Picture this: You’re walking back from the Student Recreation Center or any place in center campus back towards the North end. You decide that today is a particularly good day to utilize Hillside Road as your route to get back. After all, a large section of it was recently closed to promote an increase in foot traffic in the area. What could go wrong?
I’ve had these exact thoughts multiple times throughout the first few weeks of the semester, and every single time I’ve nearly gotten nailed by a bus. As appealing as the financial return of getting hit by a bus may seem, I happen to value the use of my four limbs and would be pretty upset if something were to happen to them.
This anecdote was a long-winded way to say that if the University of Connecticut is going to close a large portion of Hillside Road — the most valuable part of the street too, sandwiched in-between the Student Union and Gampel Pavilion — it should be fully closed. This middle ground of having buses on it makes absolutely no sense, as the goal of closing the section was to make it walking-friendly. When New York City did the same thing to Times Square in 2010, they didn’t make buses a special exception. If they did, then we’d be hearing a lot more about random people getting hit on a daily basis.
Walking paths are much less valuable when there’s the constant fear of getting hit by a bus, especially given how many pass through at any given moment. Similarly, Fairfield Way wouldn’t feel nearly as safe if there were constantly cars parading through it, as there were before the 1990s. If anything, the current situation makes the road more unsafe. Back when every vehicle could go on Hillside Road, everyone knew that it was a functioning road. Now, crossing the road, people aren’t looking for cars/buses in the way they used to, which increases their susceptibility to being hit once one does come around.
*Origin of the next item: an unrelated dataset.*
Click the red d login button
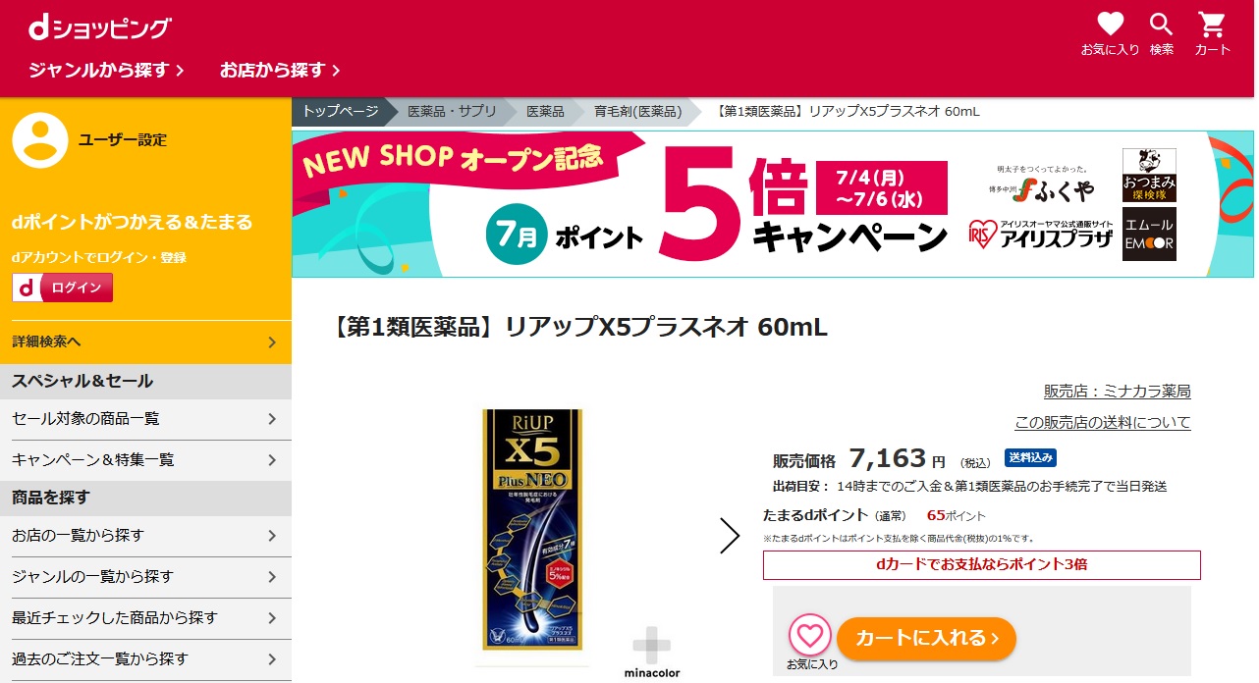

Another thing compounding this issue is the fact that college students aren’t always focusing. With phones and social media, people are constantly on their phones while walking. We can try to solve for that issue, but the more effective thing to do is adapting around it. That involves not creating a walking path that has buses on it. I’ve seen dozens of people already walking in the middle of the road on their device with a bus coming in their direction. It hasn’t happened yet, but it feels like we’re just waiting for an accident to happen.
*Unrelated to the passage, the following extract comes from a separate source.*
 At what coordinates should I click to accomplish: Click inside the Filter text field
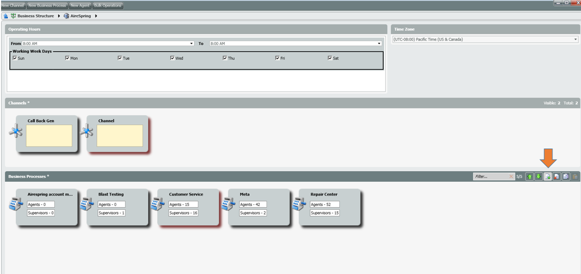490,177
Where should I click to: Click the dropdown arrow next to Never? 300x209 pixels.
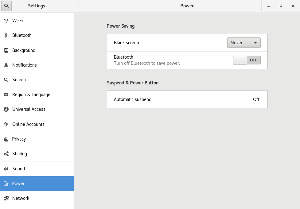[255, 43]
Furthermore, the pedestrians aren’t the only side getting the short end of this situation. The normal cars that used to utilize Hillside Road to get around campus are now forced to take a detour. This isn’t ideal, but it would be more reasonable if it wasn’t happening just to create a half-hearted walking path. If there were no vehicles and it could be used as a legitimate walkway, then it would be more reasonable to send cars out of their way. Having pedestrians not be able to comfortably walk makes the whole ordeal not worthwhile.
I understand the argument to have buses on Hillside Road. They shouldn’t have to change their schedule; it would be a pain to recreate it for the drivers and students who have gotten used to the routes. However, despite the difficulties of such a task, they either need to bite the bullet or just open the road back up fully. If UConn’s not going to change the bus schedule, then the usefulness of the path is heavily limited.
I’m not going to argue for a side one way or the other as to whether or not UConn should close Hillside Road. Shutting it fully and opening it fully both have their pros and cons, but what they should not do is get the worst of both worlds – as they have right now. Currently, they’re creating an annoying detour for cars without benefitting pedestrians’ safety. Going either way would be acceptable, but the important step is to actually make a choice. The students and the drivers both deserve the clarity; if they don’t decide soon, a pedestrian could get hurt.